Fadli Zon klaim #2019GantiPresiden sukses dongkrak suara Pilkada Jabar

Wakil Ketua Umum Partai Gerindra Fadli Zon menyebut #2019gantipresiden sukses meningkatkan suara pasangan Sudrajat - Ahmad Syaikhu (Asyik) di Pemilihan Kepala Daerah (Pilkada) Jawa Barat 2018.

Rita
Oleh Rita - Reporter
Fadli Zon klaim #2019GantiPresiden sukses dongkrak suara Pilkada Jabar
pasangan Asyik pamerkan kaus 2019 ganti presiden di debat pilgub jabar. ©2018 Merdeka.com/istimewa

Wakil Ketua Umum Partai Gerindra Fadli Zon menyebut #2019gantipresiden sukses meningkatkan suara pasangan Sudrajat - Ahmad Syaikhu (Asyik) di Pemilihan Kepala Daerah (Pilkada) Jawa Barat 2018.

Sejumlah lembaga survei menempatkan pasangan yang diusung Gerindra, PKS dan PAN ini di posisi kedua, di bawah pasangan Ridwan Kamil dan UU Ruzhanul. Sudrajat dan Syaikhu mendapatkan 28,54 persen versi hitung cepat Indo Barometer. Sedangkan versi hitung cepat SMRC, Sudrajat-Ahmad Syaikhu memperoleh 29,58 persen.

Hasil ini di luar prediksi dan perkiraan lembaga survei. Sebab, di beberapa survei sebelum pencoblosan, pasangan ini selalu di bawah duo Deddy Mizwar dan Dedi Mulyadi. Kenyataannya, pasangan Asyik justru unggul dari hasil hitung cepat.

Meroketnya suara pasangan Asyik diklaim sejalan dengan keinginan masyarakat akan adanya pemimpin baru. Tagar ganti presiden 2019 dianggap berperan menaikkan suara pasangan Asyik.

"Saya kira itu menjadi suatu bukti, kenyataan bahwa tagline 2019 ganti presiden meningkatkan suara. Meskipun antara Pilkada dengan Pilpres ini tidak linier hubungannya," kata Fadli di Kompleks Parlemen, Jakarta Pusat, Kamis (28/6).

Tidak hanya di Pilkada Jawa Barat, lanjut Fadli, hal serupa juga terjadi di Pilkada Jawa Tengah. Tagar ganti presiden juga sukses mendongkrak suara Sudirman Said dan Ida Fauziyah. Ini tidak lepas dari antusiasme masyarakat yang cukup tinggi dengan isu pergantian presiden.

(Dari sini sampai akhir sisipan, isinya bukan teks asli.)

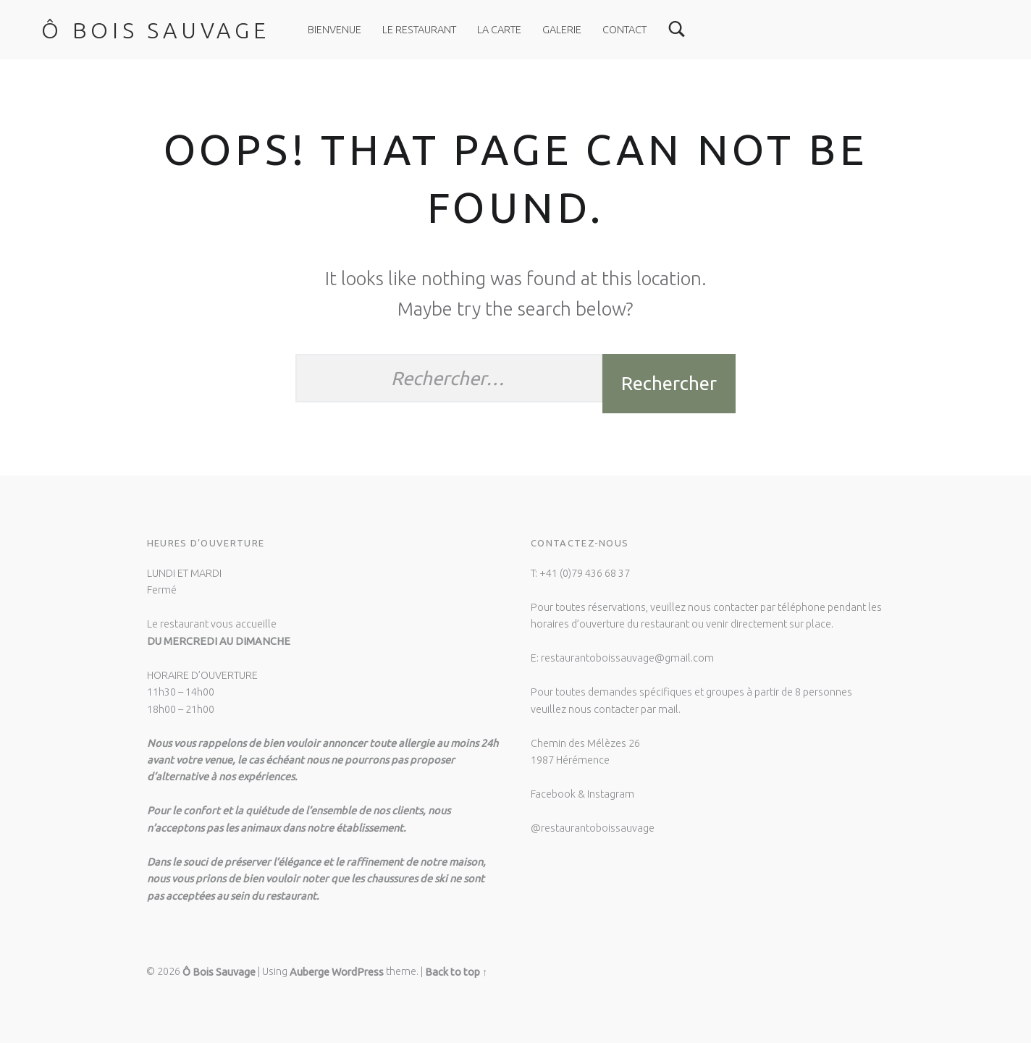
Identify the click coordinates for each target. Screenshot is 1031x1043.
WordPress (358, 972)
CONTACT (624, 29)
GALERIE (561, 29)
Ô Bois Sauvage (155, 30)
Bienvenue (334, 29)
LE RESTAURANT (419, 29)
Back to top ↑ (456, 972)
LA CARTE (499, 29)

Meski pasangan Asyik kalah dalam hitungan cepat, Fadli masih optimis. Pertarungan belum tuntas. "Ini menurut saya satu prestasi yg besar. Tinggal ujungnya seperti apa nanti kita lihat. Kita masih yakini pasangan Sudrajat ini masih punya chance memenangkan Pilgub Jabar" ucapnya.

Karena itu Fadli mengharapkan tidak ada kecurangan dalam penghitungan real count di Pilkada Jabar.

"Jangan sampai ada orang-orang yang mencoba menukangi, mengutak atik suara rakyat, kita harus berpegang pada C1 yang memang merupakan hasil di TPS. Nanti setelah diumumkan siapapun pemenangnya dalam proses yang fair dan jujur kita harus akui," tegas Fadli.